Team Topologies
A foundational framework for team types and collaboration patterns
We've chosen to make Team Topologies a foundational element of the Dotwork POM Starter Pack. Originally developed by Matthew Skelton and Manuel Pais, Team Topologies is a framework that helps organizations define:
- Types of teams, and
- Collaboration patterns between teams.
The Four Fundamental Team Types
- Stream-Aligned Teams – aligned to a flow of work from a segment of the business (e.g. customer segment, product feature, etc.)
- Platform Teams – provide internal services to accelerate other teams and reduce cognitive load.
- Enabling Teams – help stream-aligned teams overcome obstacles, adopt new skills, or improve practices.
- Complicated Subsystem Teams – own and evolve areas of the system requiring deep specialist knowledge.
Three Primary Collaboration Patterns
- Collaboration – teams work together closely for a defined period, often to discover or solve something.
- X-as-a-Service – one team provides a well-defined service that another team consumes with minimal interaction.
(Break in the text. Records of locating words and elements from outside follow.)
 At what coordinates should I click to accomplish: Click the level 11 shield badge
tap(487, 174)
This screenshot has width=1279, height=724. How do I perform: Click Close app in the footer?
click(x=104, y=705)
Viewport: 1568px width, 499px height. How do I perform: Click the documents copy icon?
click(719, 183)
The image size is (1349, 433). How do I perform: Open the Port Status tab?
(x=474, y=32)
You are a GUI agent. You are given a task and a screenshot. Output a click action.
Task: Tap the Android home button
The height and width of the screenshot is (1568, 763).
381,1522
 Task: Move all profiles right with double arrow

- Facilitating – one team helps another team acquire missing capabilities, then steps away.
Why Team Topologies?
There are countless frameworks available to describe team structure and interaction—but we chose Team Topologies for several reasons:
- It's simple, but deep. The model is accessible and intuitive, yet capable of describing complex real-world dynamics.
- It's widely recognized. The language and concepts are increasingly familiar to product and engineering leaders.
- It clarifies team purpose. It helps organizations align on why certain teams exist and how they should be supported and evaluated.
One of the most valuable aspects of the Team Topologies model is how it addresses the transitional nature of many teams. For example, a team may aspire to be a Platform Team but is just beginning that journey. Or a team may find itself simultaneously performing Stream-Aligned work, enabling others, and managing a complicated subsystem. This is common—many teams wear multiple hats.
To support real-world use of Team Topologies, the Dotwork Starter Pack includes the ability to track and evolve team identity over time:
Core Objects
| Object | Description |
|---|---|
| Team Topologies | The four official team types defined by the framework. These are reference objects within the Starter Pack. |
| Collaboration Patterns | The three core types of team-to-team collaboration, also defined by the framework. |
| Team Topology Assignments | Teams can self-identify one or more topologies they currently represent. Each assignment includes a 1–5 maturity level with contextual prompts to help teams assess where they are in their evolution. |
| Collaboration Pattern Assignments | Teams can document their current collaboration relationships with other teams. These links can be updated, annotated, and connected to specific work. Teams can also note friction, desired changes, or long-running collaboration agreements. |
Why This Matters
Most organizations spend too little time reflecting on team design and interaction patterns. Yet these decisions profoundly shape how work flows, how teams are supported, how funding is allocated, and how efforts map to strategic goals.
By using Team Topologies, you create a shared language to talk about team purpose, maturity, and collaboration. This clarity helps surface structural tensions, support development plans, and align operational decisions with long-term intent.